The Falkland Islander’s are empowered by the Charter to decide their own future and the British Government is meeting its responsibilities under Article 73 with that end in mind.

Article 73 states:

” Members of the United Nations which have or assume responsibilities for the administration of territories whose peoples have not yet attained a full measure of self-government recognize the principle that the interests of the inhabitants of these territories are paramount, and accept as a sacred trust the obligation to promote to the utmost, within the system of international peace and security established by the present Charter, the well-being of the inhabitants of these territories, and, to this end:

a) to ensure, with due respect for the culture of the peoples concerned, their political, economic, social, and educational advancement, their just treatment, and their protection against abuses;

b) to develop self-government, to take due account of the political aspirations of the peoples, and to assist them in the progressive development of their free
political institutions, according to the particular circumstances of each
territory and its peoples and their varying stages of advancement;

c) to further international peace and security;

d) to promote constructive measures of development, to encourage research, and to co-operate with one another and, when and where appropriate, with specialized international bodies with a view to the practical achievement of the social, economic, and scientific purposes set forth in this Article; and

e) to transmit regularly to the Secretary-General for information purposes, subject to such limitation as security and constitutional considerations may require, statistical and other information of a technical nature relating to economic, social, and educational conditions in the territories for which they are respectively responsible ….. “

The islanders have their own government in the form of a Legislative Assembly with eight elected members representing a population of around 3,000 islanders and they are increasingly taking responsibility for their own development.

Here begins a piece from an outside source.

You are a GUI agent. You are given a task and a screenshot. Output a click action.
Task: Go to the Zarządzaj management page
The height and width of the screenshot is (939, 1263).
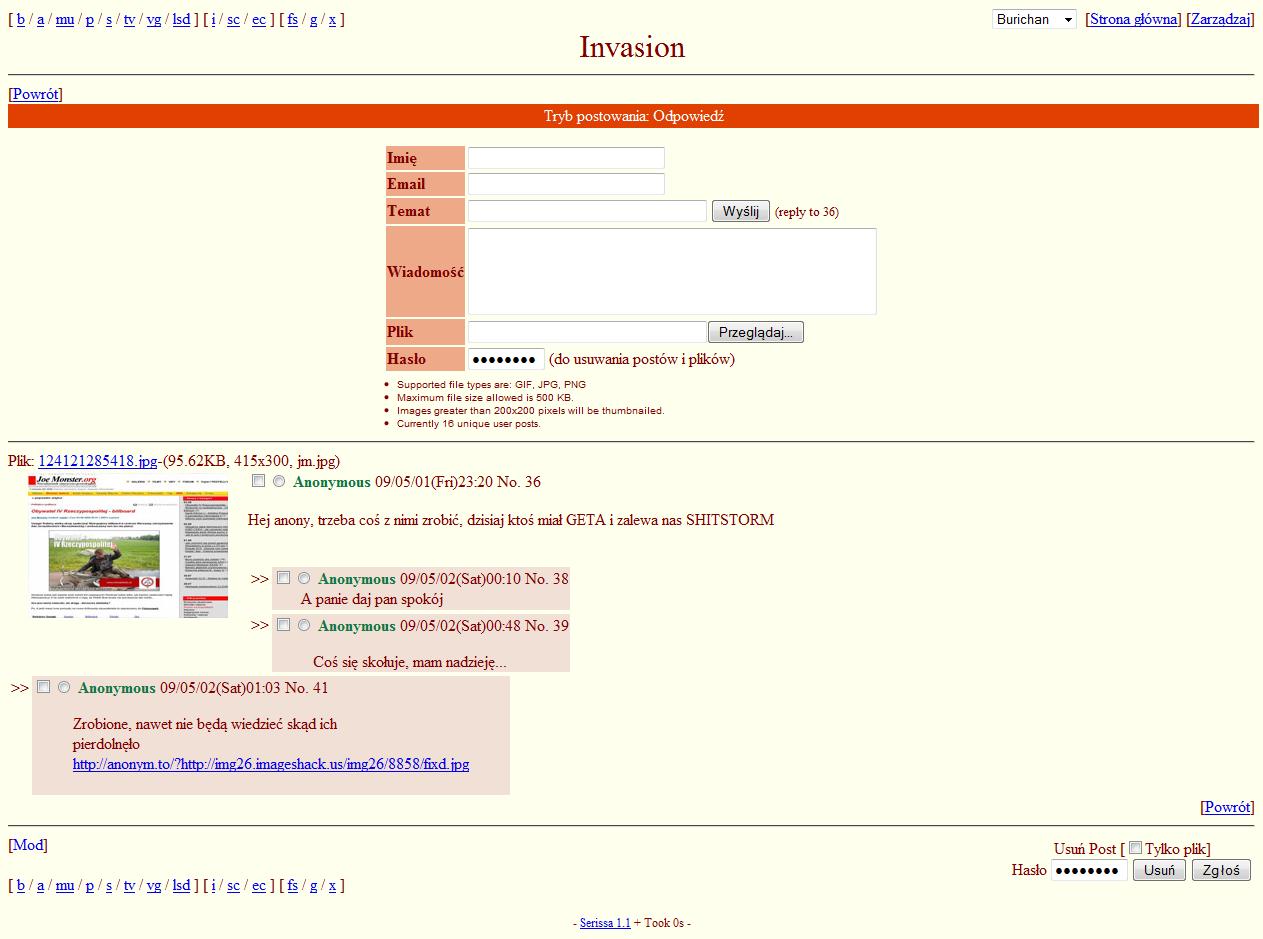1220,19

For example the recent oil exploration licences were issued by the Falkland Islands Government, not the UK. These, together with fishing licences, sheep farming, tourism and the production of stamps, have reduced the islander’s dependancy on the UK to the point that the only costs the British pick up are those for defence.

However, there is another Article in the UN Charter regarding non-self governing territories.

Article 74 states:

” Members of the United Nations also agree that their policy in respect of the
territories to which this Chapter applies, no less than in respect of their
metropolitan areas, must be based on the general principle of good-neighbourliness, due account being taken of the interests and well-being of the rest of the world, in social, economic, and commercial matters. “

This Article applies to all of the Members of the United Nations and lays a duty upon them. Argentina is in breach of that duty. Argentina is not a ‘good neighbour’.